Indian-American Nikki Haley confirmed as US envoy to United Nations
The US Senate on Tuesday overwhelmingly confirmed Nikki Haley, the governor of South Carolina, as US ambassador to the United Nations, delivering new President Donald Trump one of his most potent diplomatic tools.world Updated: Jan 25, 2017 18:32 IST
The US senate confirmed Nikki Haley as the next ambassador to the United Nations, a position of cabinet rank that an Indian-American will hold for the first time in the country’s history.
The 44-year-old politician was cleared with a 96-4 vote in the 100-member chamber.
Haley, a rising star in the Republican Party, had earlier made history by becoming the first Indian-American woman to be elected governor of a state. She was serving her second term when President Donald Trump named her his nominee for the UN job.
As the governor of South Carolina, a state with a long history of racist tensions, Haley caught the nation’s attention in 2015 by leading the call for removing a Confederate-era flag from the premises of its seat of government and legislature.
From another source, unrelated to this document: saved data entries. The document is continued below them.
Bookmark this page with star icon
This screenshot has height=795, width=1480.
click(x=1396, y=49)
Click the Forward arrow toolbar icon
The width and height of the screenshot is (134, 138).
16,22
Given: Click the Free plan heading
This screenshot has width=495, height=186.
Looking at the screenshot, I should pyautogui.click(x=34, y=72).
The horrific massacre of nine African-Americans at a church in Charleston by Dylann Roof, a white supremacist, had spurred the demand.
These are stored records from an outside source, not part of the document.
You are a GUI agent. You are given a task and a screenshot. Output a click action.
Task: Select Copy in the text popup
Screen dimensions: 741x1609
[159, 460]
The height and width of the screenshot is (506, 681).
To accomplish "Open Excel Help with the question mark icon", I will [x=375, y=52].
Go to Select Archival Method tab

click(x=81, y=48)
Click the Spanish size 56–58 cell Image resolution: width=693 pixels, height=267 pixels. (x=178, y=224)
Haley – born Nimrata Randhawa to a Sikh family – is the fifth Indian-American to be appointed to a senior position in the Trump administration until now. The others are Seema Verma, who will head medicare and medicaid; Ajit Pai, to head the Federal Communication Commission; and Raj Shah, to the White House. The fifth, Preet Bharara, will continue to hold office as the US attorney for the southern district of New York – which has jurisdiction over US financial hub Wall Street – from the Obama administration.
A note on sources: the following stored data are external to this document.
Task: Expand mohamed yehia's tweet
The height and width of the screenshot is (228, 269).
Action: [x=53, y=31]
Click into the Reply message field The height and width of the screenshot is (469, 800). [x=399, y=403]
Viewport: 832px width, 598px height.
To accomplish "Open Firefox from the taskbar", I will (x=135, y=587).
Haley was once considered to be a top contender for the position of running mate for the Republican presidential candidate, and Marco Rubio was expected to pick her if he won the primaries. He didn’t, and Haley was at odds with Trump – publicly.
Though Haley did endorse him eventually, few expected her to be picked for a cabinet-rank position. When she first met the president-elect at the Trump Tower in Manhattan, there was speculation that she was being considered for secretary of state.
She may have been, but it was the US job that she got.